** TEXTE FOURNI **
::::

Pourquoi m'inclinerais-je, tout d'abord, devant l'ordre de la nature ? Cette obéissance pourrait
apparaître dénuée de sens.
Ne suis-je pas, en
effet, courbé alors devant un aveugle destin ? Cet ordre de la nature RM résiste ; il paraît fatal et
opaque, comme si j'étais ainsi enchaîné et esclave.
Les phénomènes obéissent à des lois
indépendantes de nous, à d'inflexibles relations.
Le lien entre les phénomènes paraît ici impossible à
rompre.
Pourquoi s'incliner devant un ordre contraignant qui m'enchaîne ? Tout ne se passe-t-il pas
ici comme si un destin inexorable me courbait, comme si j'étais soumis à un fatum irrévocable ?
Cette vision paraît toutefois aussi naïve qu'unilatérale : si le destin assujettit l'homme, la
connaissance du déterminisme et l'acceptation de ce dernier, le fait de s'incliner devant les lois de la
nature, permettent de passer dans la sphère de la libération authentique.
Pourquoi s'incliner devant
les lois de la nature ? Parce que la connaissance de l'enchaînement causal nous délivre.
La liberté
consiste à obéir aux lois.
Un des premiers, Francis Bacon (1561-1626) comprend que le but de la
connaissance, c'est la maîtrise de la nature : on ne peut dominer cette dernière qu'en se
soumettant aux lois du réel.
« L'homme, interprète [...] de la nature, n'étend ses connaissances et
son action qu'à mesure qu'il découvre l'ordre naturel des choses, soit par l'observation, soit par la
réflexion [...].
La science et la puissance humaine se correspondent dans tous les points et vont au
même but ; c'est l'ignorance où nous sommes de la cause qui nous prive de l'effet ; car on ne peut
vaincre la nature qu'en lui obéissant.
» (F.
Bacon, Novum Organum).
Ainsi, la science permet de
prévoir et d'agir.
La connaissance des lois naturelles, loin d'enchaîner l'homme à un destin aveugle, le
libère et permet l'action.
Ces thèmes s'enracinent dans ce qu'on pourrait appeler, en s'inspirant de Hegel, une problématique
de la « ruse ».
L'homme, sans nullement transformer la contrainte des lois naturelles, est en mesure
de ruser avec cette dernière, de laisser la nature s'user à son profit.
La force est ainsi attaquée par
l'intelligence humaine qui canalise à son profit la légalité naturelle.
L'eau, le vent, sont utilisés pour
accomplir quelque chose de tout différent de ce qu'ils voulaient.
« La large face de la force est
attaquée par la pointe de la ruse.
» L'homme, rusé, s'adjoint la nature qui va donc représenter un
moyen.
En résumé, pourquoi obéir aux lois ? Pour les canaliser à notre profit, pour en faire l'instrument de
notre action.
Toute la modernité, depuis Bacon et Descartes, relève de cette approche, de cette
notion d'une domination de l'homme sur les choses.

::::

** DONNÉES FOURNIES **
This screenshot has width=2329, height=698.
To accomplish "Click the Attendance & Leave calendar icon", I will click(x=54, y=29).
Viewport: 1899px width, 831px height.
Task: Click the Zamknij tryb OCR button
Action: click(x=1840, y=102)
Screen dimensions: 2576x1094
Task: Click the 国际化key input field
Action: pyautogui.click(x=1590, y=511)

::::

** TRAVAIL À FAIRE **
1/ D'après le texte sur l'obéissance aux lois de la nature, quel est le but de la connaissance selon Francis Bacon ?
2/ Recopiez fidèlement, dans le texte sur l'obéissance aux lois de la nature, le passage qui commence par les mots contenant « Cette vision paraît » et s'achève sur « obéir aux lois. ».

** RÉPONSES PAR TÂCHE **
1/ La maîtrise de la nature.

2/
Cette vision paraît toutefois aussi naïve qu'unilatérale : si le destin assujettit l'homme, la
connaissance du déterminisme et l'acceptation de ce dernier, le fait de s'incliner devant les lois de la
nature, permettent de passer dans la sphère de la libération authentique.
Pourquoi s'incliner devant
les lois de la nature ? Parce que la connaissance de l'enchaînement causal nous délivre.
La liberté
consiste à obéir aux lois.